(Required action):
The result should consist solely of the line containing "This screenshot has width=2134, height=1669." and the lines that follow it below, each reproduced exactly, the last line included.

[Stored records]
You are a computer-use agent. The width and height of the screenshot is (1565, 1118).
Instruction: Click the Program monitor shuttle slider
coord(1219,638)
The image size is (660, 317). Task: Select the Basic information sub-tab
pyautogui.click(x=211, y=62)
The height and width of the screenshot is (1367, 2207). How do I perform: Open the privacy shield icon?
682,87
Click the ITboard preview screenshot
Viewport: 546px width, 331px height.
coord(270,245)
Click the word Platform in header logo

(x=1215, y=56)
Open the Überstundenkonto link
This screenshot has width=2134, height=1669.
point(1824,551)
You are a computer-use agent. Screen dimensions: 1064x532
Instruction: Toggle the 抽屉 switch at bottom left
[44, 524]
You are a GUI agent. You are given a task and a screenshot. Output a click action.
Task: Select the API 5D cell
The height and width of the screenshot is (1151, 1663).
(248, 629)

(Solution to this exercise):
This screenshot has width=2134, height=1669.
point(1824,551)
You are a computer-use agent. Screen dimensions: 1064x532
Instruction: Toggle the 抽屉 switch at bottom left
[44, 524]
You are a GUI agent. You are given a task and a screenshot. Output a click action.
Task: Select the API 5D cell
The height and width of the screenshot is (1151, 1663).
(248, 629)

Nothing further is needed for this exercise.